-- ACTIVITY --
Print the data exactly as it appears, keeping every word.

....................

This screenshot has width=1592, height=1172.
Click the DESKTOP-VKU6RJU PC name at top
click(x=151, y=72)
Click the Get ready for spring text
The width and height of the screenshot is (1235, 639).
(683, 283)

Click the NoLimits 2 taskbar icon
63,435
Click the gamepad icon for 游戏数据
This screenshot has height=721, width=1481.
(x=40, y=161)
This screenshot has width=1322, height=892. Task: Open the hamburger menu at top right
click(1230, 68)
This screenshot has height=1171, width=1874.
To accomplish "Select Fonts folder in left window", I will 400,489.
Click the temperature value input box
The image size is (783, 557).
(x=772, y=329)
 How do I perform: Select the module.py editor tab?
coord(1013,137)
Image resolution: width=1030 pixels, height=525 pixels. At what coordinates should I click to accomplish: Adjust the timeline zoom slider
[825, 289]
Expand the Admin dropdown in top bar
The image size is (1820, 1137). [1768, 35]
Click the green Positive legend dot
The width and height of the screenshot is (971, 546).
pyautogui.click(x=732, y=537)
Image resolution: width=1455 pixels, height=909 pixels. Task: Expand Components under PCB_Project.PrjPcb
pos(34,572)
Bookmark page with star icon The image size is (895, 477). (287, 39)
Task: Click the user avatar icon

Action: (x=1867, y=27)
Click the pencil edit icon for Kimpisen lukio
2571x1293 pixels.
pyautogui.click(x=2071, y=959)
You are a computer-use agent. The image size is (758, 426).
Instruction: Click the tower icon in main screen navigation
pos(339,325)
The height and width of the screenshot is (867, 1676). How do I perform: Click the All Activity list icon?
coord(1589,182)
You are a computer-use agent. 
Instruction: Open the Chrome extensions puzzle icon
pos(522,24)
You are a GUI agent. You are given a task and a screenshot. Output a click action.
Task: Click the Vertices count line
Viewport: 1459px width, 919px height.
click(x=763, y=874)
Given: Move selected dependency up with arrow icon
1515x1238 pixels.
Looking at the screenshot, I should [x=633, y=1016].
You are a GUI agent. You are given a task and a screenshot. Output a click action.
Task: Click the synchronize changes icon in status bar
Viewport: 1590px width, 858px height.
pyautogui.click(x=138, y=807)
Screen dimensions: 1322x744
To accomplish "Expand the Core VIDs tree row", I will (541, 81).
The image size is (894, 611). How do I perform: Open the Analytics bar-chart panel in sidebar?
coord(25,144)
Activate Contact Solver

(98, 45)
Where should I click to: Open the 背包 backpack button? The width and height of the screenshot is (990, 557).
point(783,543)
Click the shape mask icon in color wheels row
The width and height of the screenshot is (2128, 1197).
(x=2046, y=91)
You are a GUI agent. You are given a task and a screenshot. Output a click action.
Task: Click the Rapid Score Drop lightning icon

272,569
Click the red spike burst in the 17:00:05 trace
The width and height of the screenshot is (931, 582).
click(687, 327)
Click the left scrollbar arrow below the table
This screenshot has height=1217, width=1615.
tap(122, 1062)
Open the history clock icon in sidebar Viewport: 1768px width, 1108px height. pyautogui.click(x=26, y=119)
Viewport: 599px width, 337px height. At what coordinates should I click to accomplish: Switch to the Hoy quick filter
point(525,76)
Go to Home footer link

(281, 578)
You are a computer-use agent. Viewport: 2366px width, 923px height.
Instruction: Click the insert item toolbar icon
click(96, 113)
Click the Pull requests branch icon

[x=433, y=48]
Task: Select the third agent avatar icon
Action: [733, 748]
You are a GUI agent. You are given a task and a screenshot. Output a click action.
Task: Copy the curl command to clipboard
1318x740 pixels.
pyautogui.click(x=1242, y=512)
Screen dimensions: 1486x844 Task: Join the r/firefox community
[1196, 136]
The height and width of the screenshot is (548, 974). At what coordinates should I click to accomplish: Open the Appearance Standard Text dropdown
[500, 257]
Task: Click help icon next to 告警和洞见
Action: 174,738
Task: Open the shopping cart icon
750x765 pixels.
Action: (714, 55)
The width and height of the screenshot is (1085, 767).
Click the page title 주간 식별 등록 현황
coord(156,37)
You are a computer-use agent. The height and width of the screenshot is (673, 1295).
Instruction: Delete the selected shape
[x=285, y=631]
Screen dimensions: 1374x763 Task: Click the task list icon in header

....................

-- EXERCISE SOLUTION --
This screenshot has width=1592, height=1172.
Click the DESKTOP-VKU6RJU PC name at top
click(x=151, y=72)
Click the Get ready for spring text
The width and height of the screenshot is (1235, 639).
(683, 283)

Click the NoLimits 2 taskbar icon
63,435
Click the gamepad icon for 游戏数据
This screenshot has height=721, width=1481.
(x=40, y=161)
This screenshot has width=1322, height=892. Task: Open the hamburger menu at top right
click(1230, 68)
This screenshot has height=1171, width=1874.
To accomplish "Select Fonts folder in left window", I will 400,489.
Click the temperature value input box
The image size is (783, 557).
(x=772, y=329)
 How do I perform: Select the module.py editor tab?
coord(1013,137)
Image resolution: width=1030 pixels, height=525 pixels. At what coordinates should I click to accomplish: Adjust the timeline zoom slider
[825, 289]
Expand the Admin dropdown in top bar
The image size is (1820, 1137). [1768, 35]
Click the green Positive legend dot
The width and height of the screenshot is (971, 546).
pyautogui.click(x=732, y=537)
Image resolution: width=1455 pixels, height=909 pixels. Task: Expand Components under PCB_Project.PrjPcb
pos(34,572)
Bookmark page with star icon The image size is (895, 477). (287, 39)
Task: Click the user avatar icon

Action: (x=1867, y=27)
Click the pencil edit icon for Kimpisen lukio
2571x1293 pixels.
pyautogui.click(x=2071, y=959)
You are a computer-use agent. The image size is (758, 426).
Instruction: Click the tower icon in main screen navigation
pos(339,325)
The height and width of the screenshot is (867, 1676). How do I perform: Click the All Activity list icon?
coord(1589,182)
You are a computer-use agent. 
Instruction: Open the Chrome extensions puzzle icon
pos(522,24)
You are a GUI agent. You are given a task and a screenshot. Output a click action.
Task: Click the Vertices count line
Viewport: 1459px width, 919px height.
click(x=763, y=874)
Given: Move selected dependency up with arrow icon
1515x1238 pixels.
Looking at the screenshot, I should [x=633, y=1016].
You are a GUI agent. You are given a task and a screenshot. Output a click action.
Task: Click the synchronize changes icon in status bar
Viewport: 1590px width, 858px height.
pyautogui.click(x=138, y=807)
Screen dimensions: 1322x744
To accomplish "Expand the Core VIDs tree row", I will (541, 81).
The image size is (894, 611). How do I perform: Open the Analytics bar-chart panel in sidebar?
coord(25,144)
Activate Contact Solver

(98, 45)
Where should I click to: Open the 背包 backpack button? The width and height of the screenshot is (990, 557).
point(783,543)
Click the shape mask icon in color wheels row
The width and height of the screenshot is (2128, 1197).
(x=2046, y=91)
You are a GUI agent. You are given a task and a screenshot. Output a click action.
Task: Click the Rapid Score Drop lightning icon

272,569
Click the red spike burst in the 17:00:05 trace
The width and height of the screenshot is (931, 582).
click(687, 327)
Click the left scrollbar arrow below the table
This screenshot has height=1217, width=1615.
tap(122, 1062)
Open the history clock icon in sidebar Viewport: 1768px width, 1108px height. pyautogui.click(x=26, y=119)
Viewport: 599px width, 337px height. At what coordinates should I click to accomplish: Switch to the Hoy quick filter
point(525,76)
Go to Home footer link

(281, 578)
You are a computer-use agent. Viewport: 2366px width, 923px height.
Instruction: Click the insert item toolbar icon
click(96, 113)
Click the Pull requests branch icon

[x=433, y=48]
Task: Select the third agent avatar icon
Action: [733, 748]
You are a GUI agent. You are given a task and a screenshot. Output a click action.
Task: Copy the curl command to clipboard
1318x740 pixels.
pyautogui.click(x=1242, y=512)
Screen dimensions: 1486x844 Task: Join the r/firefox community
[1196, 136]
The height and width of the screenshot is (548, 974). At what coordinates should I click to accomplish: Open the Appearance Standard Text dropdown
[500, 257]
Task: Click help icon next to 告警和洞见
Action: 174,738
Task: Open the shopping cart icon
750x765 pixels.
Action: (714, 55)
The width and height of the screenshot is (1085, 767).
Click the page title 주간 식별 등록 현황
coord(156,37)
You are a computer-use agent. The height and width of the screenshot is (673, 1295).
Instruction: Delete the selected shape
[x=285, y=631]
Screen dimensions: 1374x763 Task: Click the task list icon in header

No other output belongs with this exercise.